[Date Prev][Date Next][Thread Prev][Thread Next][Date Index][Thread Index]

Re: ByteOrdered partitioner when using sha-1 as partition key

On Sat, Feb 11, 2017 at 1:47 PM, Micha <micha-1@xxxxxxxxxxxxxx> wrote:
I think I was not clear enough...

I have *one* table for which the row data contains (among other values)
a sha-1 sum. There are no collisions.  I thought computing a murmur hash
for a sha-1 sum is just wasted time, as the murmur hash doesn't make the
data more random than it already is.   So it's just one table where this


Am 11.02.2017 um 16:54 schrieb Jonathan Haddad:
> The odds of only using a sha1 as your partition key for every table you
> ever create is low. You will regret BOP until the end of time.
> On Sat, Feb 11, 2017 at 5:53 AM Edward Capriolo <edlinuxguru@xxxxxxxxx
> <mailto:edlinuxguru@xxxxxxxxx>> wrote:
>     Probably best to avoid bop even if you are aflready hashing keys
>     yourself. What do you do when checksuma collide? It is possible right?
>     On Saturday, February 11, 2017, Micha <micha-1@xxxxxxxxxxxxxx
>     <mailto:micha-1@xxxxxxxxxxxxxx>> wrote:
>         Hi,
>         my table has a sha-1 sum as partition key. Would in this case the
>         ByteOrdered partitioner be a better choice than the
>         Murmur3partitioner,
>         since the keys are quite random?
>         cheers,
>          Michael
>     --
>     Sorry this was sent from mobile. Will do less grammar and spell
>     check than usual.

The problem of using BOP is the partitioner is not set on the table/keyspace level but it is set cluster wide. So if you have two tables with different key distribution there is no way to balanced them out.

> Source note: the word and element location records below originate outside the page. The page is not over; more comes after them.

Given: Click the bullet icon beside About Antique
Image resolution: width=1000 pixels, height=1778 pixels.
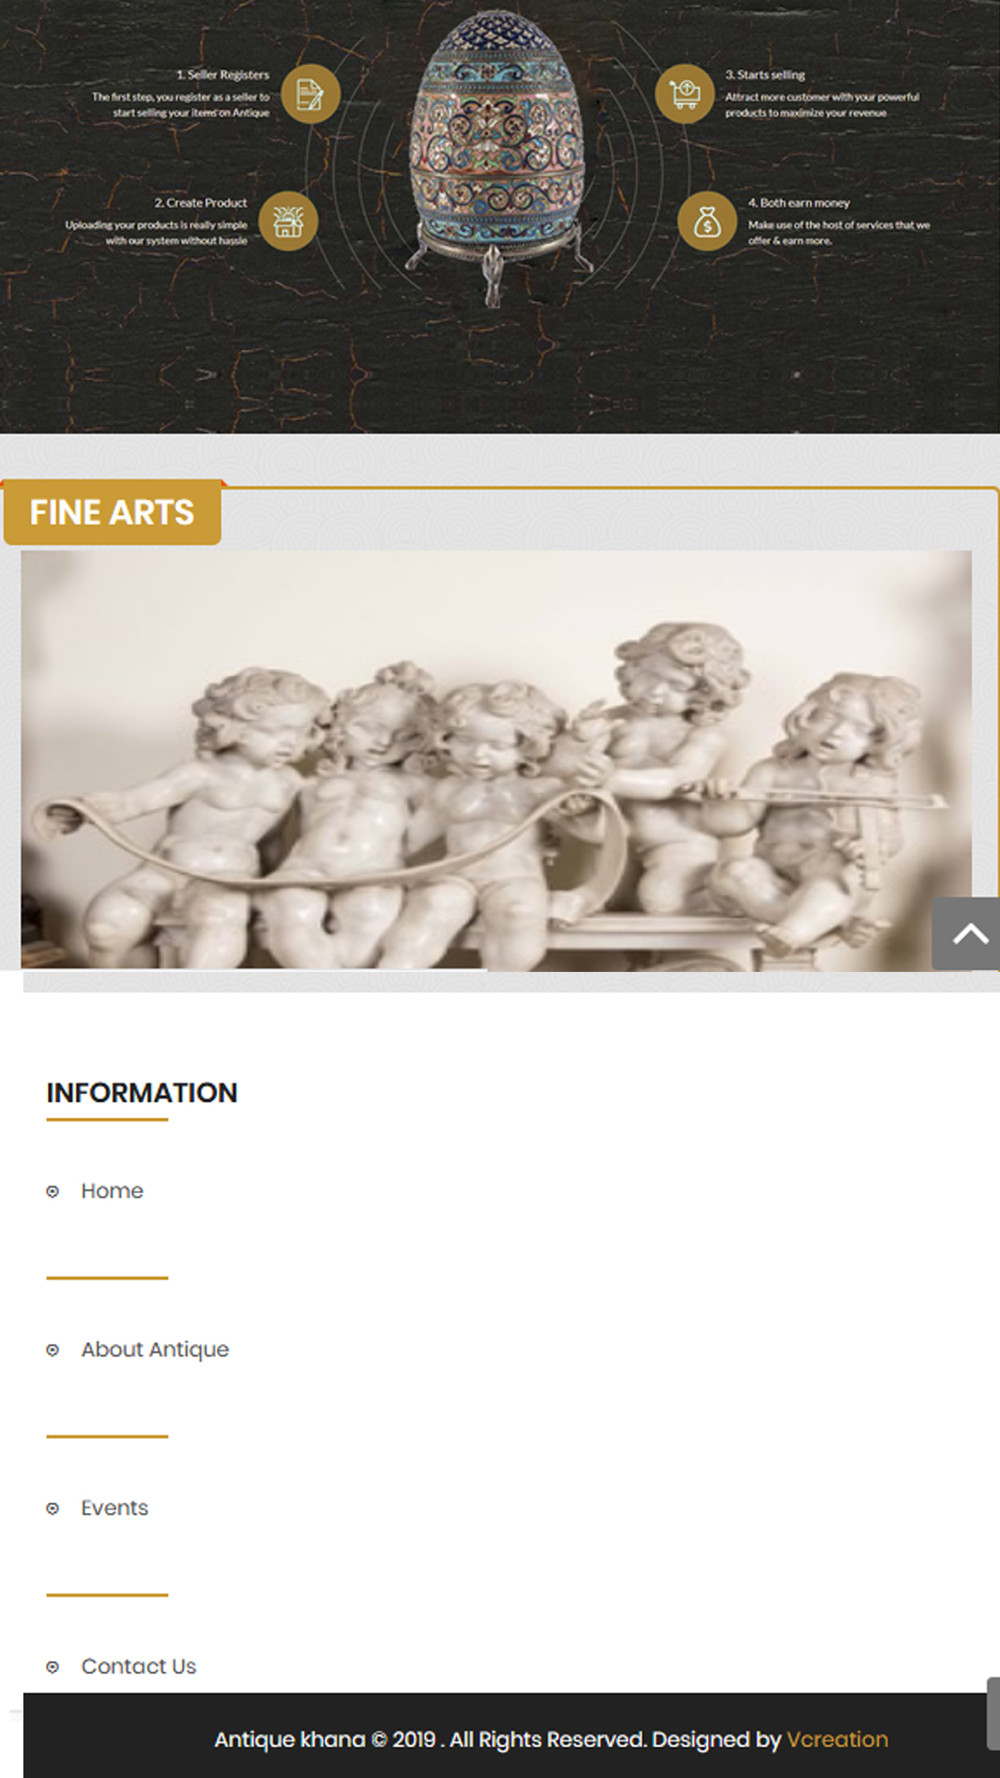Looking at the screenshot, I should tap(53, 1350).
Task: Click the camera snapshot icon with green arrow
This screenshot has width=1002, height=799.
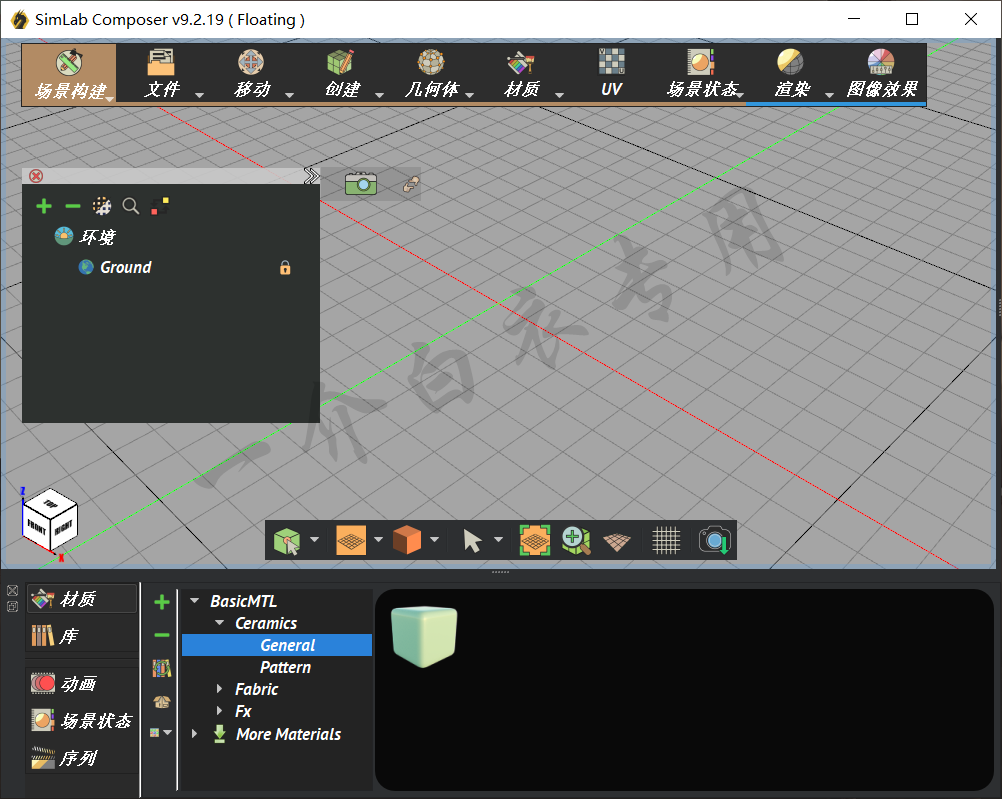Action: (x=715, y=540)
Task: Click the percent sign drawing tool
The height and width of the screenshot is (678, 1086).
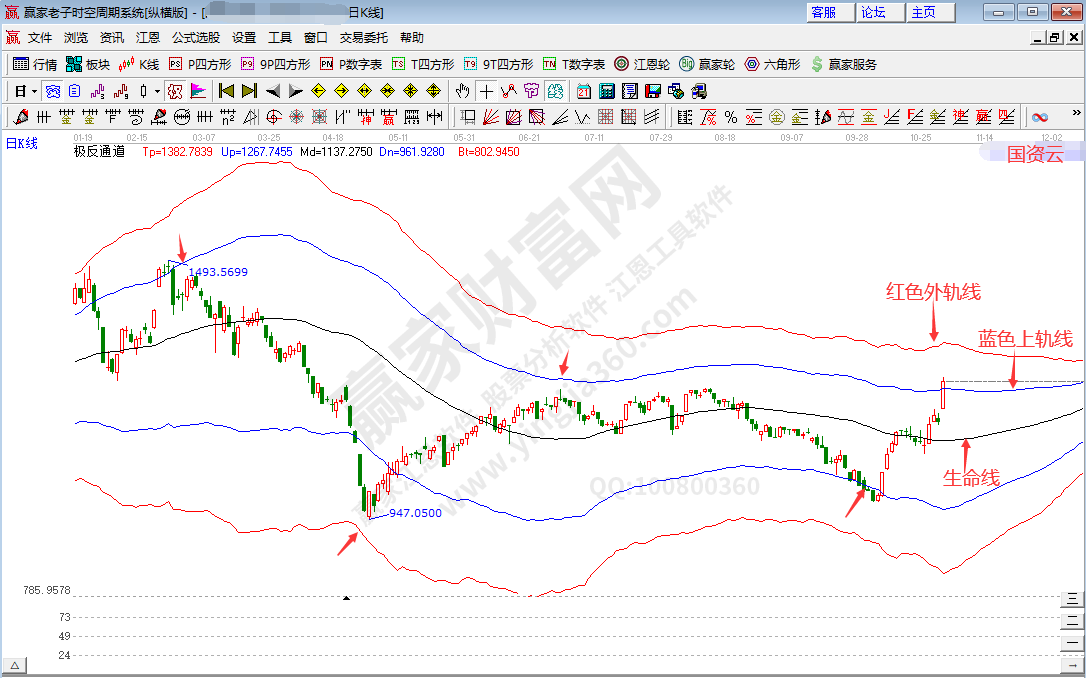Action: pyautogui.click(x=730, y=117)
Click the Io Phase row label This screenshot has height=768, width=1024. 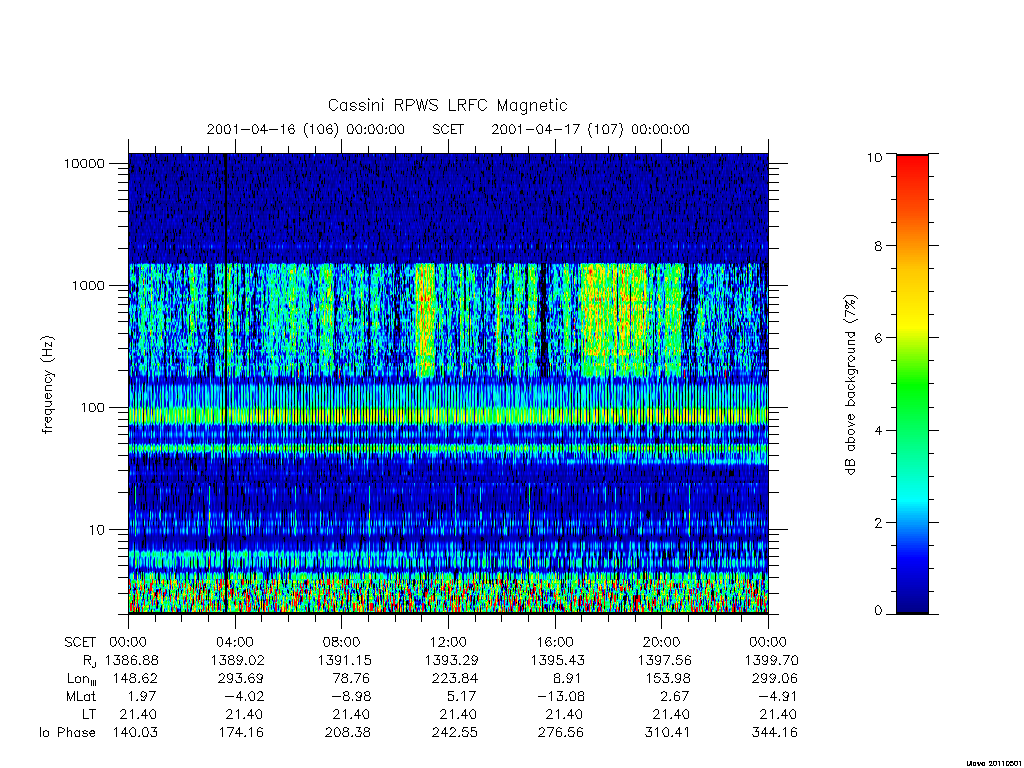pos(67,733)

BOP I would almost consider it quasi supported at this point:


"no seriously your doing it wrong"

I have thought about this often, if you really need BOP, for example your generating a web index and you want to co-locate data for the same domain so you can scan it, Cassandra is a bad fit. I'm not convinced that a secondary index/mv fills the need. Hbase seems a more logical choice (to me). Where the data is logically ordered by key and the protocol splits regions as they grow.